Soon she started designing and hand pouring votive candles, which quickly became a popular item. Growing up in El Paso, Dugat was surrounded by Catholics and always wondered what many non-Catholics think: “What’s the deal with Catholics and those weird things they do? Like lighting candles?” She found the Catholic faith to be visually intriguing: the churches, candles and artwork were all so vibrant to her.
Her 100 percent soy-based votives are purposely designed to be sustainable and not poisonous and are clean-burning (soot free). They feature paper-core wicks with phthalate-free fragrance oil, referring to the toxic chemicals found in many mass-produced candles.
Votives, found on home altars across the world, are a tool, a sacramental and a “reminder of the presence of a person’s prayer intentions and of God’s connection with us through prayer,” she said.
Today, her candles are among her most successful products, and she finds joy in what she does. She also makes prayer cards, pouches, posters, apparel and a new ‘Saintly Wisdom’ series of votives featuring quotes from saints. Her prints are locally produced in Houston, supporting local small businesses.
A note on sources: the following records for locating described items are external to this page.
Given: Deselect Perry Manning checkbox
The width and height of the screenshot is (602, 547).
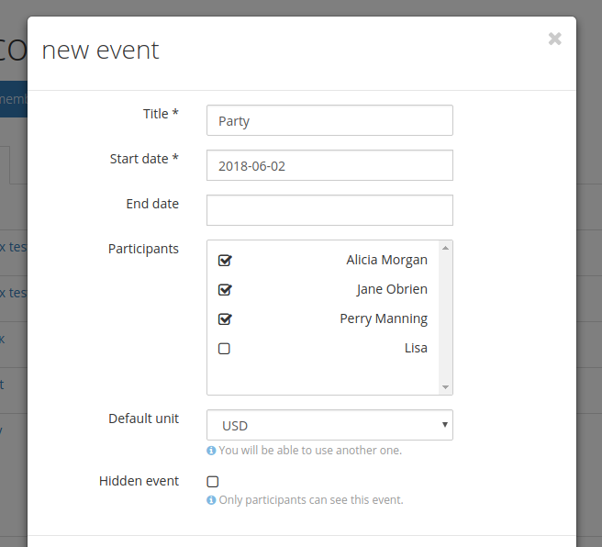Looking at the screenshot, I should point(225,319).
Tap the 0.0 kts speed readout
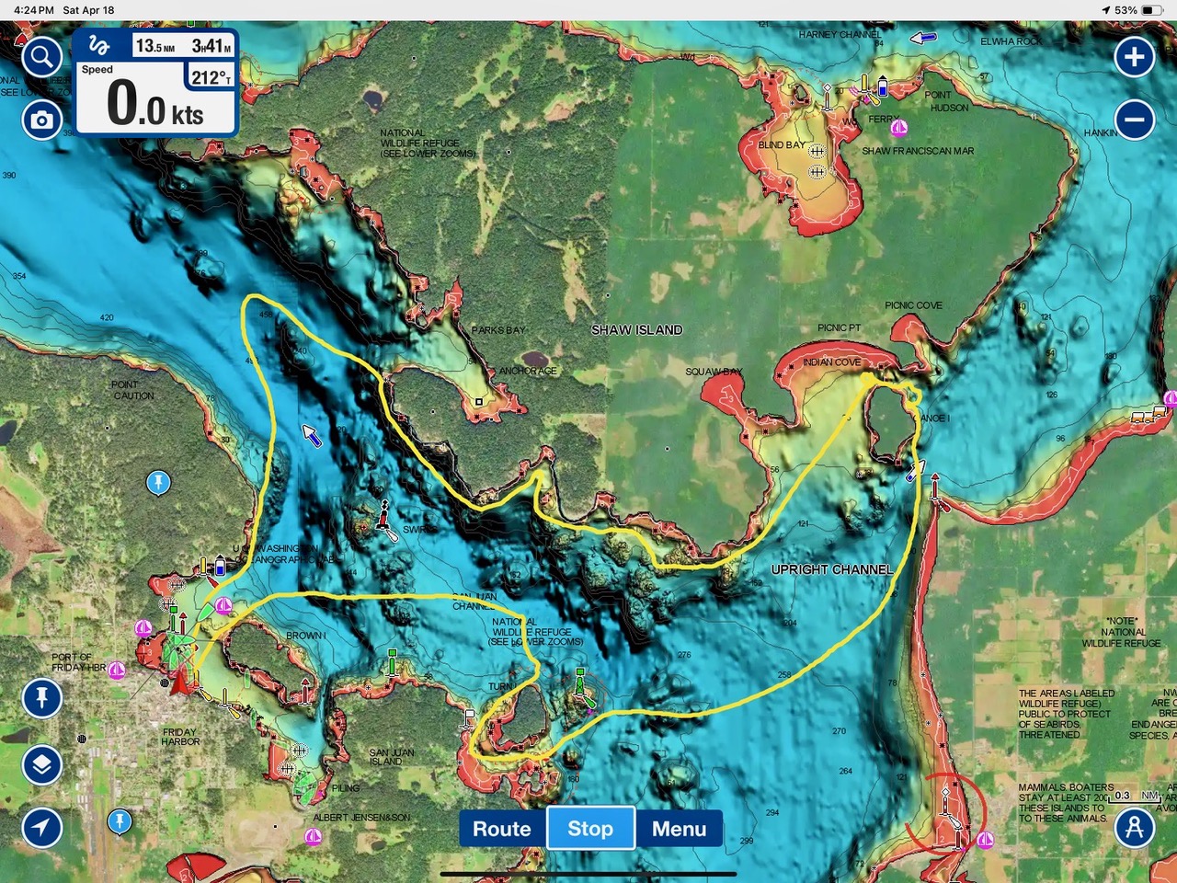This screenshot has width=1177, height=883. (154, 104)
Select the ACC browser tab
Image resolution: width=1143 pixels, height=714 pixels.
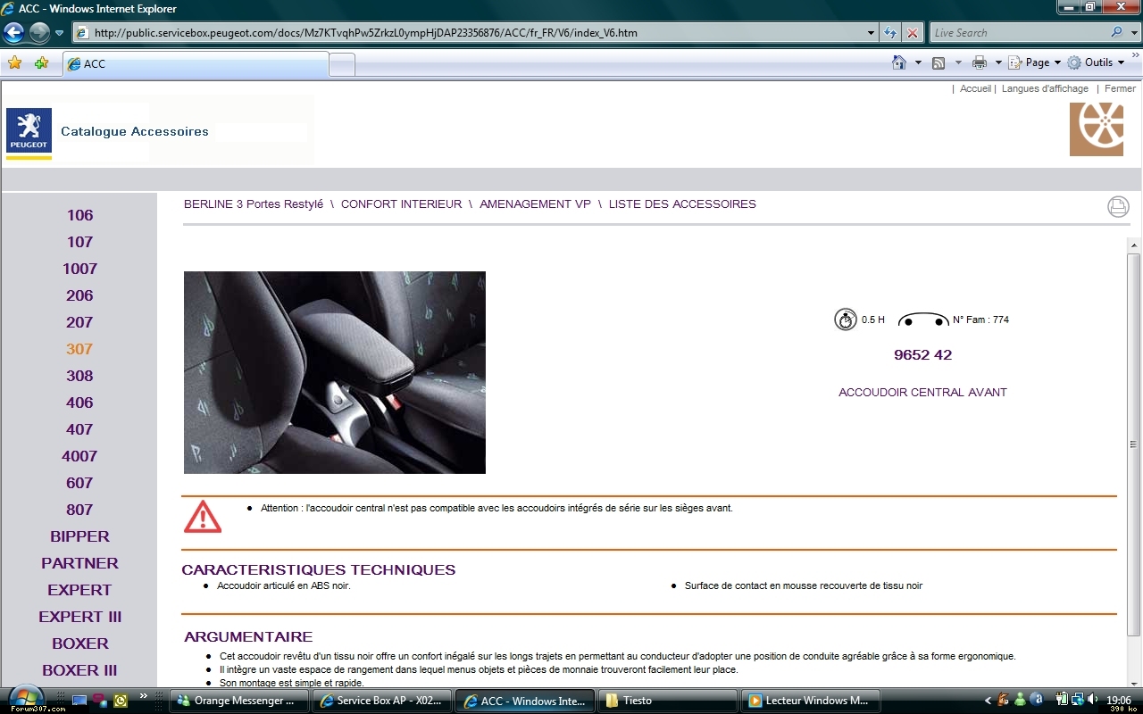(x=195, y=64)
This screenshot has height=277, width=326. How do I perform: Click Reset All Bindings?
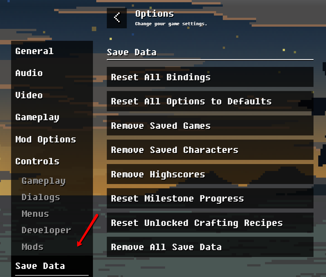point(210,77)
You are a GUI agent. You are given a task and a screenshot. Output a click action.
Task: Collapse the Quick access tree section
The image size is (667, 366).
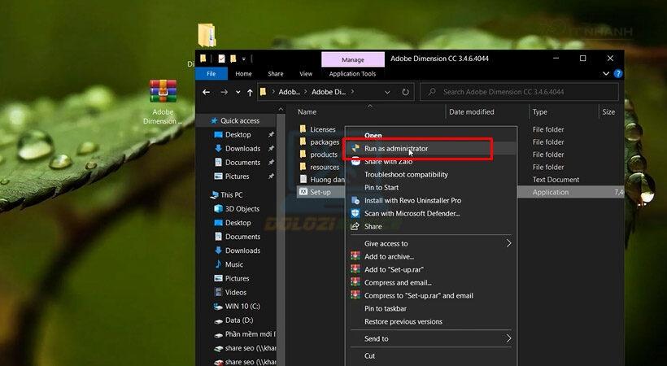click(x=204, y=120)
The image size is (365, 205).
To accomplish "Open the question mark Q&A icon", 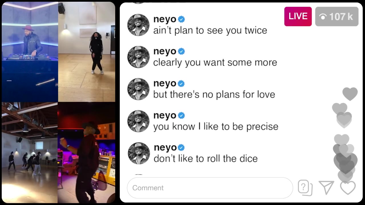I will click(305, 188).
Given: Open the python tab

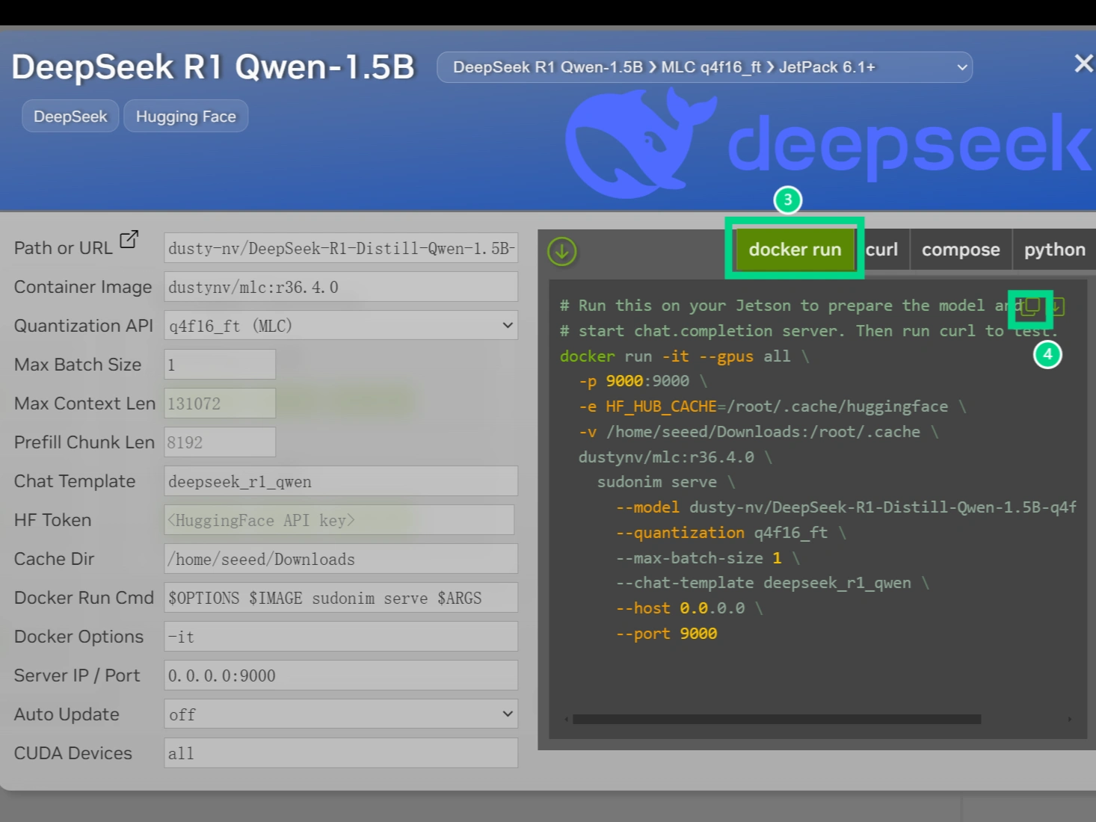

“It’s just free, creative expression, and of the most beautiful truths possible,” she said. “It’s in its purest, most relevant form. It doesn’t get better than that.” She also hopes her art counters some of the anti-Catholic media found across the world.
Tragedy and beauty of the cross
One Spring day earlier this year, Dugat saw the power of votive candles come to life as true expressions of the realities of the Catholic faith.
A woman, who was diagnosed with stage IV cancer, had found Dugat’s candles and asked her if she’d be open to making more for each of her children before she died. The woman later passed away, and Dugat said she felt honored her candles could accompany the family in the death of their mother. Dugat learned that the family burned the candles until the day she passed away.
It’s an “insignificant surface, a burning candle, but at the same time, it’s alongside their prayers” of the family, she said. “It’s in the midst of their profound suffering, and this family’s tragedy, which was both very sad and very beautiful at the same time... A part of our faith, right? ... It’s that tension in between tragedy and beauty, which is the Cross.”
Following Hurricane Harvey’s destruction in August, Dugat partnered with another Catholic goods company to benefit hurricane relief efforts.
That same month, Pope Francis declared his prayer intention for artists, seemingly echoing Dugat’s intention for her art.
“The arts give expression to the beauty of the faith and proclaim the Gospel message of the grandeur of God’s creation,” he said. “When we admire a work of art or a marvel of nature, we discover how everything speaks to us of Him and of His love.”
He encouraged the faithful to pray “that artists of our time, though their creativity, may help us discover the beauty of creation.”